Conversion rates and ecommerce, it’s a slow burn to the top
With online stores popping up faster than bearded hipsters in Surry Hills, there has never been a better time to acquaint yourself with conversion optimisation. I see a lot of websites and I’m always asked what the secret is to a higher conversion rate.
It’s no secret that there is no secret. It’s a combination of strategy, resilience and aesthetically engaging design. Add water and stir success doesn’t exist and for those who have put in the hard yards, you will know that online success is anything but a quick fix, it’s a slow burn to the top.
Here are the the most probable reasons as to why your site ain’t cutting the mustard.
Write it with as much enthusiasm as you would say it. Take a cue from the great James Brown and express yourself; lame content has as much appeal as BO on public transport. When you’re writing product descriptions, don’t just state the facts, outline the benefits. Yes, we all care about the dimensions and what it’s made of, but don’t forget that on the other side of the screen is not only a person, but a potential customer. Don’t sell your products short with bland descriptions.
Yes, beauty is in the eye of the beholder but there needs to be rules. Comic sans should to be extinct, it belongs in the mythical world with unicorns and magic happens bumper stickers. If your site looks like a 3-year-old let loose with a magic marker and a staple gun then you probably need to start again. As a self diagnosed minimalist, I would say keep it clean, pick your fonts and colour pallet like you pick your friends and show your logo some respect. Online consumers are judgmental and there are no second chances so check out some design blogs, work with a designer and get inspired.

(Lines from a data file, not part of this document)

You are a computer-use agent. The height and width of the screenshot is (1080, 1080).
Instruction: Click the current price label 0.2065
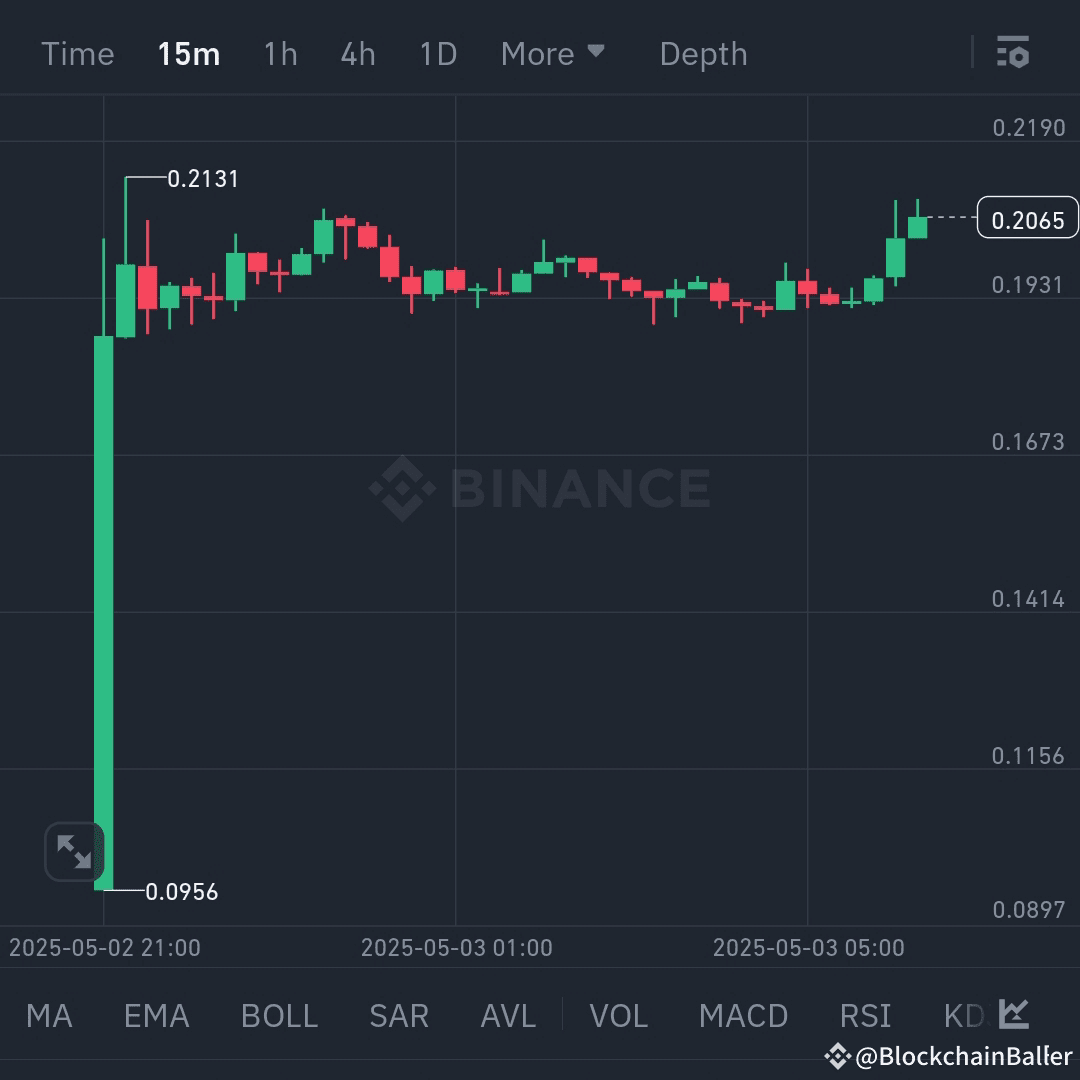pyautogui.click(x=1027, y=219)
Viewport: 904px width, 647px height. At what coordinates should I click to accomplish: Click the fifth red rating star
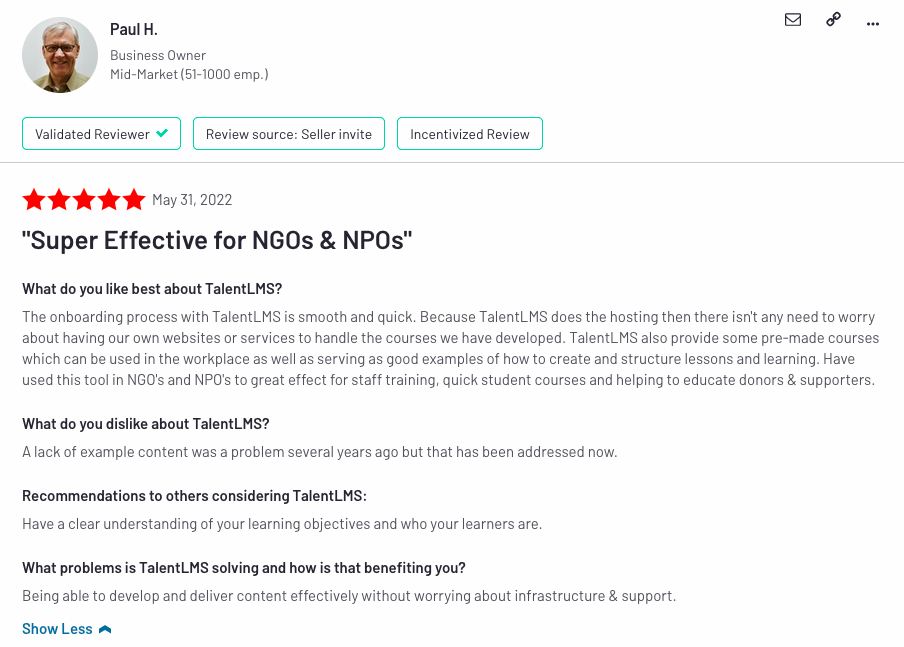tap(133, 200)
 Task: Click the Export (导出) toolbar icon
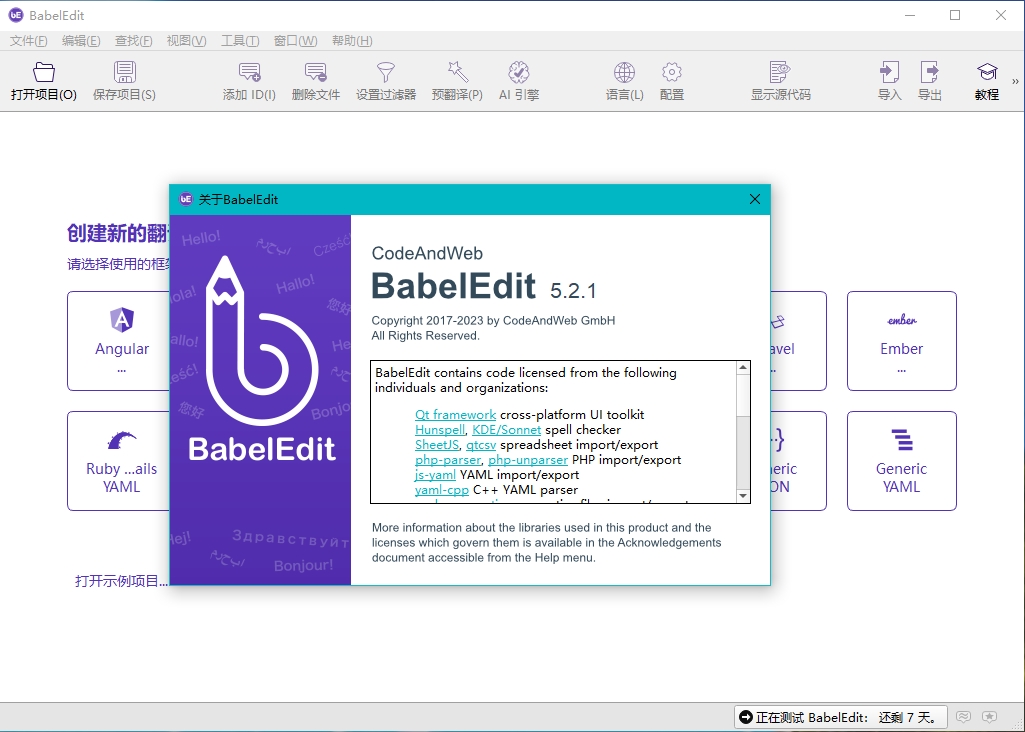[930, 72]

Clutter features highly on the list of cardinal sins, it’s up there with comic sans and flash based popups. Ideally your navigation will be obviously orientating and straight to the point. Your website is not a game of hide n’ go seek. I’m an advocate of expression, but when it comes to navigation I’m a conformist. Stick with the status quo and you won’t perplex your users. Your site should have only 1 navigation bar in the header or occasionally on the left side bar – both is overkill. Keep your search bar visible and your hyperlinks differentiated from your main body of text. Your sites navigation should be intuitive. Save the revolution for your design.
Your website call to action should be confident, clear and engaging. If call to action were a job description we would want the candidate to have a strong sense of self and great public speaking skills. They would have a delicate balance of passion and confidence and at some point in their life have been a member of a debating team. Your call to action is essentially your website’s time to shine. It’s an opportunity for you tell the user what you want and what they need. Dropbox do this very well with a very simple, ‘Your stuff, anywhere’.
I recently had a haircut, a regrettable one. I did have an inkling it wasn’t going to end well when the hairdresser emerged with an up style similar to a possum-nesting lair. If the hairdresser was the face of the website, I would have closed the window quicker than you can say conditioner. Websites aren’t just about people viewing your content; it’s an experience. Choosing the right images is crucial to the user experience. A professional product photographer will know how to best visually portray the product but if you insist on taking them yourself, there are a heap of free online editing programs you can use to clean up your images such as picmonkey.com or pixlr.com. Dress your website in it’s Sunday best and strut it’s fine stuff.
No one likes rejection and low conversion rates are a little bit like rejection.
Don’t take it personally, take the opportunity to find out where you’re falling down and work out your own secret to upping the ante.